(Stored records)
[Start of Attachment]

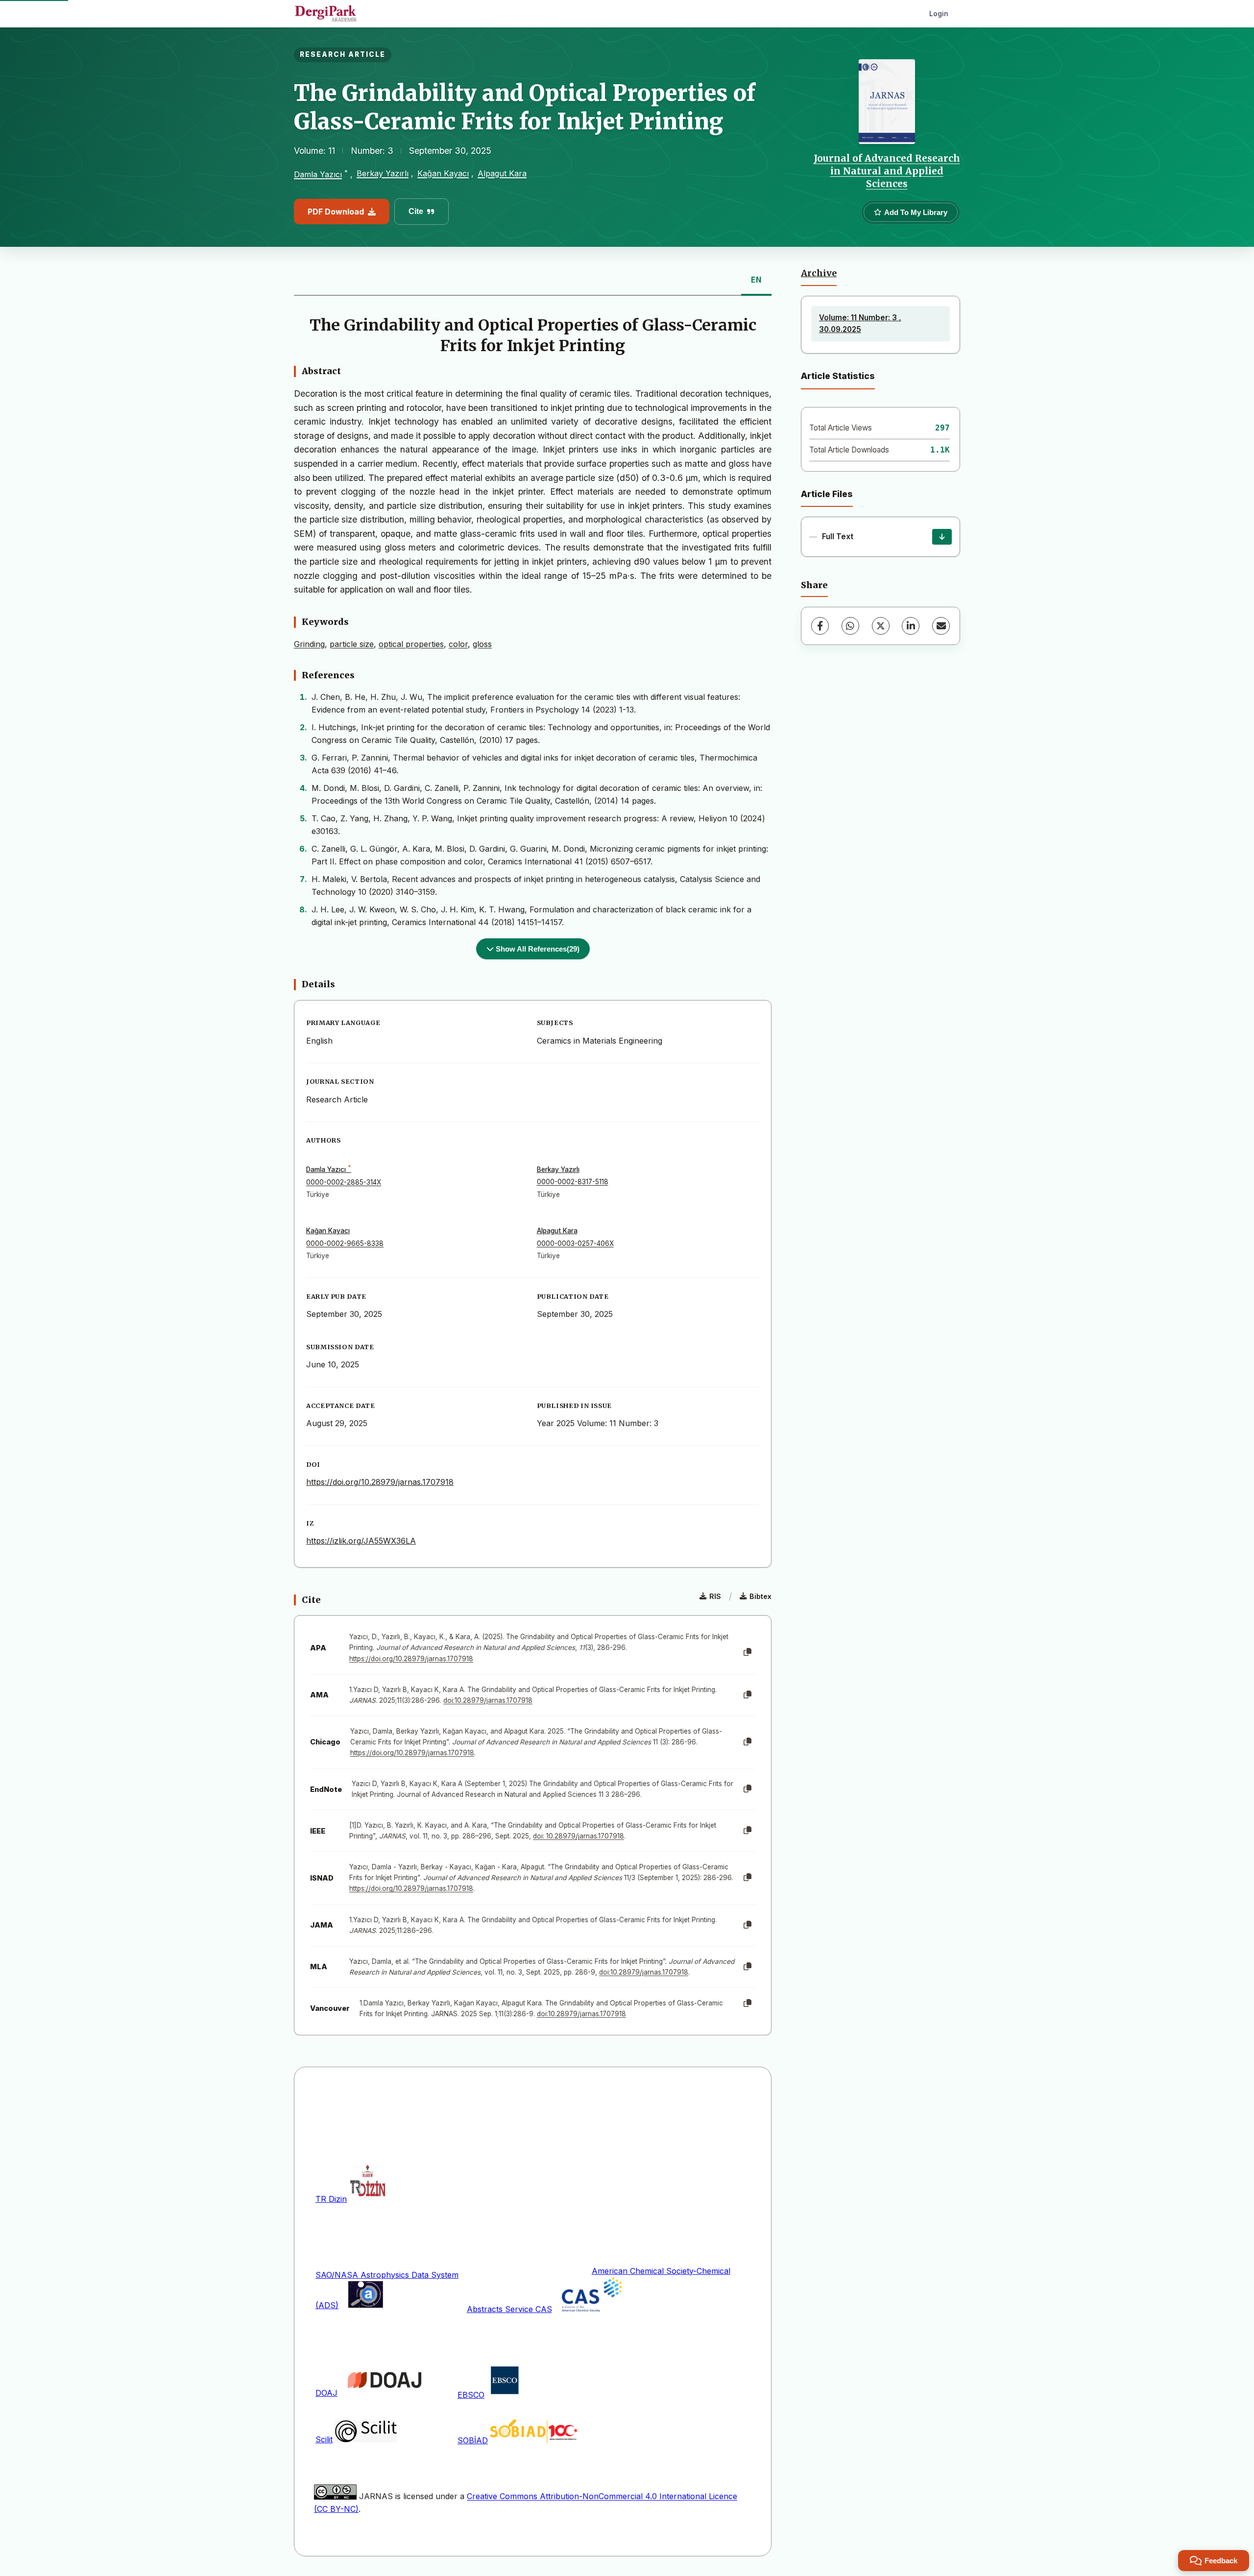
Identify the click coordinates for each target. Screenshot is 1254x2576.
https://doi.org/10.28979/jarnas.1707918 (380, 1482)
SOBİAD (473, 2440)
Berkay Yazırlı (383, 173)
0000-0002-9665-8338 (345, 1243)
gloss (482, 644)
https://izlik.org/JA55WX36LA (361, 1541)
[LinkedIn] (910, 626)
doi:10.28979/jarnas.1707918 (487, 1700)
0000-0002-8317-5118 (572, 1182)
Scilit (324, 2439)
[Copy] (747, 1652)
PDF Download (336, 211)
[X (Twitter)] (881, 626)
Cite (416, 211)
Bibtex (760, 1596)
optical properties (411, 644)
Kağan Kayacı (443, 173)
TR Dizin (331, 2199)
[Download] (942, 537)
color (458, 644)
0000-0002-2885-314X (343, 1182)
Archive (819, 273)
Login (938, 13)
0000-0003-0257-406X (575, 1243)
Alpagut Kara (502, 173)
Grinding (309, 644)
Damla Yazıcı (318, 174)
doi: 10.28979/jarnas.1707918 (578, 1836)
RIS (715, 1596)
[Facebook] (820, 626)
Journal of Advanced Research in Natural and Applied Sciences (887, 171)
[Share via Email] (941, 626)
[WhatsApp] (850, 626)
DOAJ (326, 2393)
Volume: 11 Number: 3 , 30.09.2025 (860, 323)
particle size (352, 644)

[End of Attachment]

▸ **DIRECTIONS**:
Keep the pictures out of the copy and write out the data exactly as it stands.

▸ **ANSWER TO THIS EXERCISE**:
Identify the click coordinates for each target. Screenshot is 1254x2576.
https://doi.org/10.28979/jarnas.1707918 (380, 1482)
SOBİAD (473, 2440)
Berkay Yazırlı (383, 173)
0000-0002-9665-8338 (345, 1243)
gloss (482, 644)
https://izlik.org/JA55WX36LA (361, 1541)
[LinkedIn] (910, 626)
doi:10.28979/jarnas.1707918 (487, 1700)
0000-0002-8317-5118 (572, 1182)
Scilit (324, 2439)
[Copy] (747, 1652)
PDF Download (336, 211)
[X (Twitter)] (881, 626)
Cite (416, 211)
Bibtex (760, 1596)
optical properties (411, 644)
Kağan Kayacı (443, 173)
TR Dizin (331, 2199)
[Download] (942, 537)
color (458, 644)
0000-0002-2885-314X (343, 1182)
Archive (819, 273)
Login (938, 13)
0000-0003-0257-406X (575, 1243)
Alpagut Kara (502, 173)
Grinding (309, 644)
Damla Yazıcı (318, 174)
doi: 10.28979/jarnas.1707918 (578, 1836)
RIS (715, 1596)
[Facebook] (820, 626)
Journal of Advanced Research in Natural and Applied Sciences (887, 171)
[Share via Email] (941, 626)
[WhatsApp] (850, 626)
DOAJ (326, 2393)
Volume: 11 Number: 3 , 30.09.2025 (860, 323)
particle size (352, 644)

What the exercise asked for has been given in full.